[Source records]
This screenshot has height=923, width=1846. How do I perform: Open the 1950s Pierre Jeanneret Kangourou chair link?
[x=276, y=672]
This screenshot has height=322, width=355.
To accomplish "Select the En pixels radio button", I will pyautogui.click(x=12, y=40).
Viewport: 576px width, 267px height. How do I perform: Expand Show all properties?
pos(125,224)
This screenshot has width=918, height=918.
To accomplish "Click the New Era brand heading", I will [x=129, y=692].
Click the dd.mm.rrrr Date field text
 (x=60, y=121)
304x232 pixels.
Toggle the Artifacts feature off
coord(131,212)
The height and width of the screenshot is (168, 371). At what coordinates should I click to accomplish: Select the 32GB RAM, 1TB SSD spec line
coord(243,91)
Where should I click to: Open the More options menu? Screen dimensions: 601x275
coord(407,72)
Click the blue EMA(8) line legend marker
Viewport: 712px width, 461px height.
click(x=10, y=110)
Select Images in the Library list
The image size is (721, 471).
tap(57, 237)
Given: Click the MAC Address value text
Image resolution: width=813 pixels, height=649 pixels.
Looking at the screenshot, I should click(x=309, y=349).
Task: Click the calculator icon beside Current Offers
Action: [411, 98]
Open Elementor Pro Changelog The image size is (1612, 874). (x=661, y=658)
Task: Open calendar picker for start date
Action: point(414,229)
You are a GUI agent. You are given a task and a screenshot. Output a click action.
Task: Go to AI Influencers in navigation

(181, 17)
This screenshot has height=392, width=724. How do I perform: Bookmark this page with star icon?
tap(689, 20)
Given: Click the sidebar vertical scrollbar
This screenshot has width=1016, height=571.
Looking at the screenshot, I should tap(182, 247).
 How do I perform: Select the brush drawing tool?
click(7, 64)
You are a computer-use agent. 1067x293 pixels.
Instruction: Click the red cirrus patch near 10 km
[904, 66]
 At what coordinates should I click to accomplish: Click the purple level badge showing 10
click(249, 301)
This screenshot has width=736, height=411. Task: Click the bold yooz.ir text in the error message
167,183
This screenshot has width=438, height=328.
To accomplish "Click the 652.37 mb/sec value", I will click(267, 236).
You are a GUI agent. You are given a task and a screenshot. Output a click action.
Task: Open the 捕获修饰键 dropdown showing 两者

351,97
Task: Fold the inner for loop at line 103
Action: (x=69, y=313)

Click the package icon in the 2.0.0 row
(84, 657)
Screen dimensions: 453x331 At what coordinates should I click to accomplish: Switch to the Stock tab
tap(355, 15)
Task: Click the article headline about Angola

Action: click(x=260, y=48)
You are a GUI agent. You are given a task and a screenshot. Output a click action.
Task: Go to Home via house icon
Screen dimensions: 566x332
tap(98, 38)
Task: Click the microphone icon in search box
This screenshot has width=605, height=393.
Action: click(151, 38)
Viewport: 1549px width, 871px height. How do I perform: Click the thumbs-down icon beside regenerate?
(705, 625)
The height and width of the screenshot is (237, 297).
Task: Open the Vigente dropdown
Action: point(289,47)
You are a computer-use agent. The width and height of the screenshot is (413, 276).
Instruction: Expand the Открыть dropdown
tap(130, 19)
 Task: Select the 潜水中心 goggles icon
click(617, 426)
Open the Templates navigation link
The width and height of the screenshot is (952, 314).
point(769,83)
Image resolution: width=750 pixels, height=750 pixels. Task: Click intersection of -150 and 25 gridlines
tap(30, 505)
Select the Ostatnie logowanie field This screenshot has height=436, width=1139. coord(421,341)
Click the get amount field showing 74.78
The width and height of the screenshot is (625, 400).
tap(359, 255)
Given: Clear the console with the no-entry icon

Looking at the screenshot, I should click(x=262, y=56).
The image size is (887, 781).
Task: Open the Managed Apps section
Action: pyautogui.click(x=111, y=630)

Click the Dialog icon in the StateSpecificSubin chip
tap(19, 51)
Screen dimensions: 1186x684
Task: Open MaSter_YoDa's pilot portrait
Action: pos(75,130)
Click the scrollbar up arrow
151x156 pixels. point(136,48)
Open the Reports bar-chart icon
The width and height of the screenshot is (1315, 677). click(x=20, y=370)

Work request: Transcribe each record exactly. Leave nothing out.

Solution to this exercise:
This screenshot has height=923, width=1846. How do I perform: Open the 1950s Pierre Jeanneret Kangourou chair link?
[x=276, y=672]
This screenshot has height=322, width=355.
To accomplish "Select the En pixels radio button", I will pyautogui.click(x=12, y=40).
Viewport: 576px width, 267px height. How do I perform: Expand Show all properties?
pos(125,224)
This screenshot has width=918, height=918.
To accomplish "Click the New Era brand heading", I will [x=129, y=692].
Click the dd.mm.rrrr Date field text
 (x=60, y=121)
304x232 pixels.
Toggle the Artifacts feature off
coord(131,212)
The height and width of the screenshot is (168, 371). At what coordinates should I click to accomplish: Select the 32GB RAM, 1TB SSD spec line
coord(243,91)
Where should I click to: Open the More options menu? Screen dimensions: 601x275
coord(407,72)
Click the blue EMA(8) line legend marker
Viewport: 712px width, 461px height.
click(x=10, y=110)
Select Images in the Library list
The image size is (721, 471).
tap(57, 237)
Given: Click the MAC Address value text
Image resolution: width=813 pixels, height=649 pixels.
Looking at the screenshot, I should click(x=309, y=349).
Task: Click the calculator icon beside Current Offers
Action: [411, 98]
Open Elementor Pro Changelog The image size is (1612, 874). (x=661, y=658)
Task: Open calendar picker for start date
Action: point(414,229)
You are a GUI agent. You are given a task and a screenshot. Output a click action.
Task: Go to AI Influencers in navigation

(181, 17)
This screenshot has height=392, width=724. How do I perform: Bookmark this page with star icon?
tap(689, 20)
Given: Click the sidebar vertical scrollbar
This screenshot has width=1016, height=571.
Looking at the screenshot, I should tap(182, 247).
 How do I perform: Select the brush drawing tool?
click(7, 64)
You are a computer-use agent. 1067x293 pixels.
Instruction: Click the red cirrus patch near 10 km
[904, 66]
 At what coordinates should I click to accomplish: Click the purple level badge showing 10
click(249, 301)
This screenshot has width=736, height=411. Task: Click the bold yooz.ir text in the error message
167,183
This screenshot has width=438, height=328.
To accomplish "Click the 652.37 mb/sec value", I will click(267, 236).
You are a GUI agent. You are given a task and a screenshot. Output a click action.
Task: Open the 捕获修饰键 dropdown showing 两者

351,97
Task: Fold the inner for loop at line 103
Action: (x=69, y=313)

Click the package icon in the 2.0.0 row
(84, 657)
Screen dimensions: 453x331 At what coordinates should I click to accomplish: Switch to the Stock tab
tap(355, 15)
Task: Click the article headline about Angola

Action: click(x=260, y=48)
You are a GUI agent. You are given a task and a screenshot. Output a click action.
Task: Go to Home via house icon
Screen dimensions: 566x332
tap(98, 38)
Task: Click the microphone icon in search box
This screenshot has width=605, height=393.
Action: click(151, 38)
Viewport: 1549px width, 871px height. How do I perform: Click the thumbs-down icon beside regenerate?
(705, 625)
The height and width of the screenshot is (237, 297).
Task: Open the Vigente dropdown
Action: point(289,47)
You are a computer-use agent. The width and height of the screenshot is (413, 276).
Instruction: Expand the Открыть dropdown
tap(130, 19)
 Task: Select the 潜水中心 goggles icon
click(617, 426)
Open the Templates navigation link
The width and height of the screenshot is (952, 314).
point(769,83)
Image resolution: width=750 pixels, height=750 pixels. Task: Click intersection of -150 and 25 gridlines
tap(30, 505)
Select the Ostatnie logowanie field This screenshot has height=436, width=1139. coord(421,341)
Click the get amount field showing 74.78
The width and height of the screenshot is (625, 400).
tap(359, 255)
Given: Clear the console with the no-entry icon

Looking at the screenshot, I should click(x=262, y=56).
The image size is (887, 781).
Task: Open the Managed Apps section
Action: pyautogui.click(x=111, y=630)

Click the Dialog icon in the StateSpecificSubin chip
tap(19, 51)
Screen dimensions: 1186x684
Task: Open MaSter_YoDa's pilot portrait
Action: pos(75,130)
Click the scrollbar up arrow
151x156 pixels. point(136,48)
Open the Reports bar-chart icon
The width and height of the screenshot is (1315, 677). click(x=20, y=370)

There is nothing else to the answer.